El oasis
Bruno Dumont es un cineasta único, con un estilo propio y rasgos personales que prevalecen en toda su filmografía. El placentero desconcierto que provoca su nueva película sacude las fronteras de su cine y consolida la sorprendente etapa inaugurada con la miniserie P’tit Quinquin. Dumont conserva el marco geográfico, un notable sentido del encuadre y su excepcional habilidad para dirigir actores. Pero ahora experimenta con una comedia demente, frenética y desmesurada. Y permanece fiel a sí mismo. El cineasta ha alcanzado un grado de madurez y autoconciencia que le permite reírse con los personajes de sus primeras películas. Una atmósfera de principios del siglo XX, un espacio surrealista, un sinfín de criaturas extravagantes. Con una audacia inusitada en el cine contemporáneo, La bahía hace convivir registros opuestos en una misma escena, superpone capas de humor y mezcla las grandes tragedias con el cine de Jacques Tati.
Los protagonistas se dividen en tres familias: los Brufort, pescadores de la bahía y ocasionalmente antropófagos; los Van Peteghem, burgueses por excelencia enredados en sus tradiciones y rituales; y el grupo de inspectores comandados por unos nuevos Laurel y Hardy. Los Van Peteghem pasan sus vacaciones en la costa entre la vacuidad y el absurdo, mientras que los Brufort dedican su tiempo a la pesca y ofrecen sus servicios para cruzar un vado llevando en brazos a la gente que no quiere mojarse los pies. Su venganza consiste en devorar a un par de burgueses de vez en cuando. El inspector Machin y su compañero investigan sin suerte las misteriosas desapariciones en la bahía. Pero la piedra angular de la película es la desgarradora historia de amor que une a Ma Loute, el hijo mayor de los Brufort, y a Billie, la mayor de las hermanas Van Peteghem. Con la particularidad de que Billie no es un chico ni una chica, sino un ser fascinante que se mantiene indeterminado hasta los títulos finales. Una indefinición liberadora.

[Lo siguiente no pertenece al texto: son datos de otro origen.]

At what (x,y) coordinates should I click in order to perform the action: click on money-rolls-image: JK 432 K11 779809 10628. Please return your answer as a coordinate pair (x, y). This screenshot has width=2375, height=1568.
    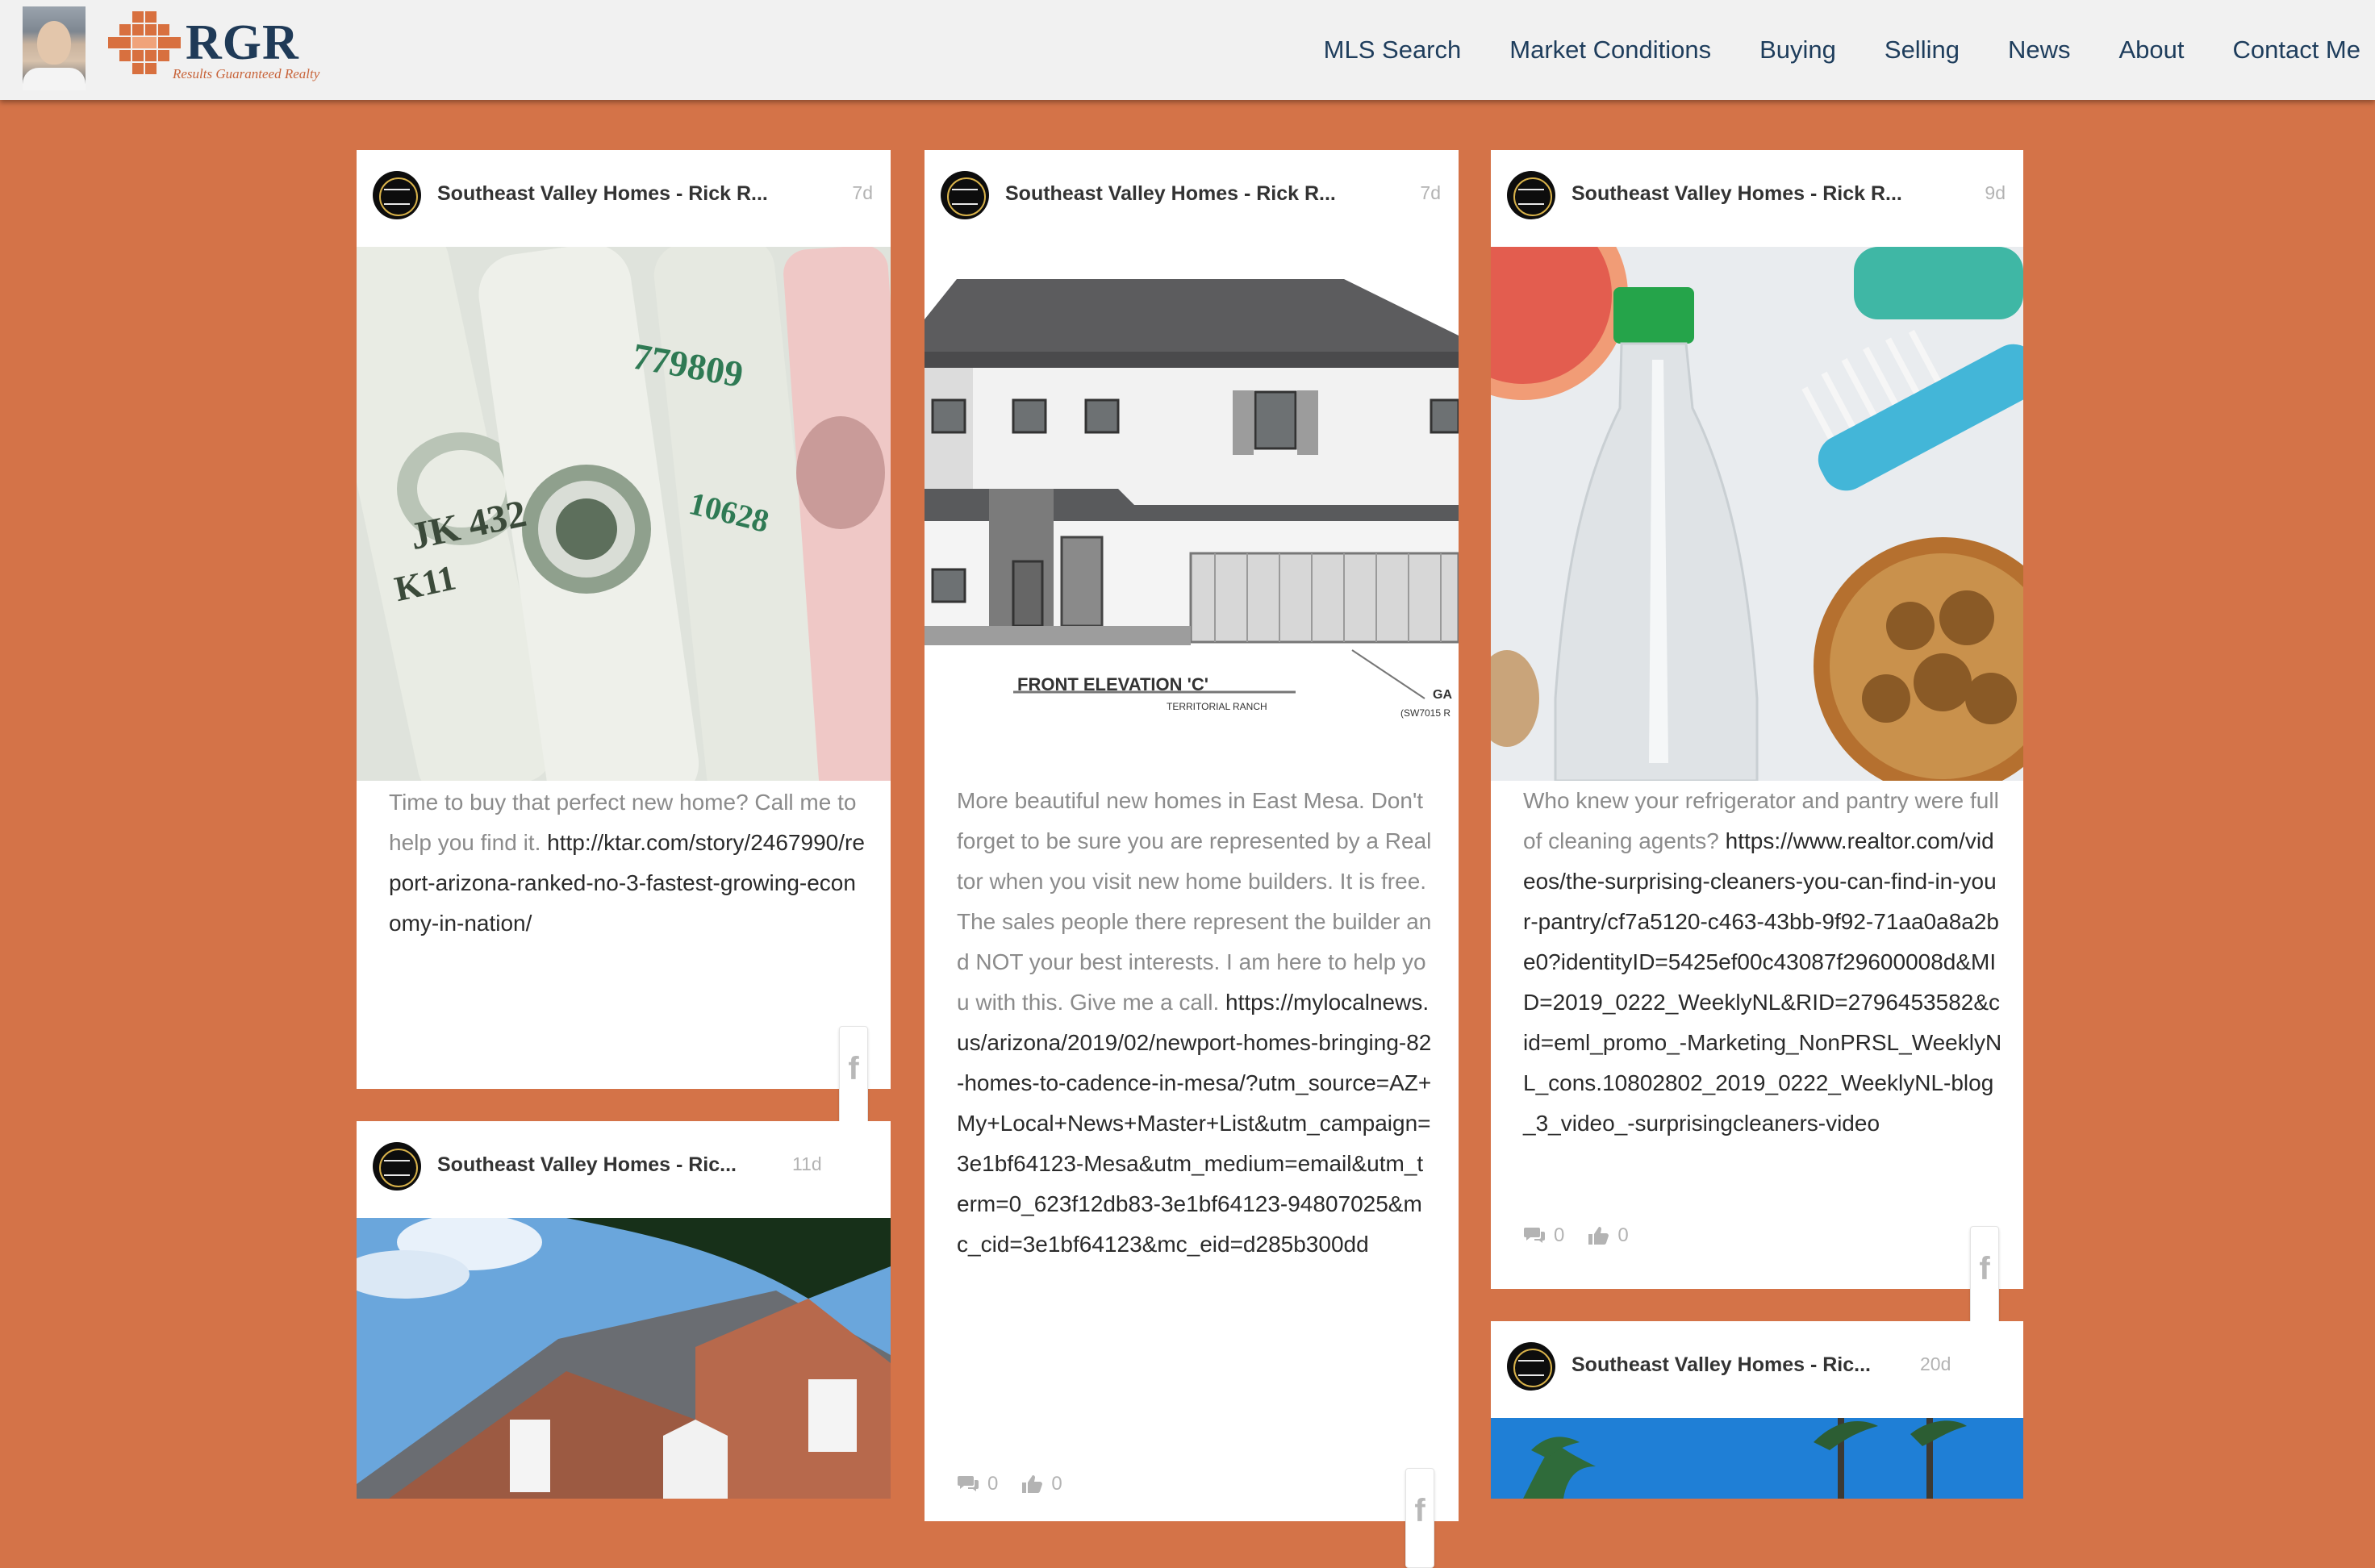
    Looking at the image, I should click on (624, 514).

La identidad del cine de Dumont no se diluye en contacto con las grandes estrellas. Los Van Peteghem están interpretados por la aristocracia del cine francés: un irreconocible Fabrice Luchini jorobado que camina con dificultad, una histérica Juliette Binoche que introduce el malestar en la familia y Valeria Bruni Tedeschi que, con un corsé demasiado ajustado, sostiene maravillosamente su aire de mujer contenida. Los personajes deliran en el territorio del cineasta. El scope suntuoso magnifica la belleza horizontal del paisaje. Los planos están compuestos como cuadros: manchones rojos en un cielo azul, pequeños personajes con trajes negros y sombreros bombín en la playa dorada como en un Magritte. Dumont confronta los cuerpos y los rostros con la brutalidad del mundo. No es azaroso que los Van Peteghem exageren su admiración frente a paisajes que el espectador no puede ver, o que encuentren tan sublime una bahía salvaje como un omelette que no se animan a comer. En el medio del choque de oposiciones marcadas están Ma Loute, que frecuenta las dos orillas, y Billie, una figura reversible. La ruptura es una constante. La huida de Billie después del sermón de Aude marca un cambio de tono asombrosamente lírico. Lo mismo ocurre con las innumerables caídas en la arena o los gags realistas con sonidos inverosímiles como contrapunto, desde el genial ruido a fricción de globo de goma en los desplazamientos del detective Machin hasta su memorable carrera final.
En un último plano triste y luminoso, dos cuerpos se entrelazan y otros dos se separan, las miradas se cruzan y generan tensión entre los seres humanos ante una naturaleza infinita. Solo resta escrutar el cielo para encontrar las respuestas. Detrás de la locura, la experimentación y la comedia radical, se esconde la belleza secreta, y sin embargo familiar, que poseen desde siempre las películas de Bruno Dumont.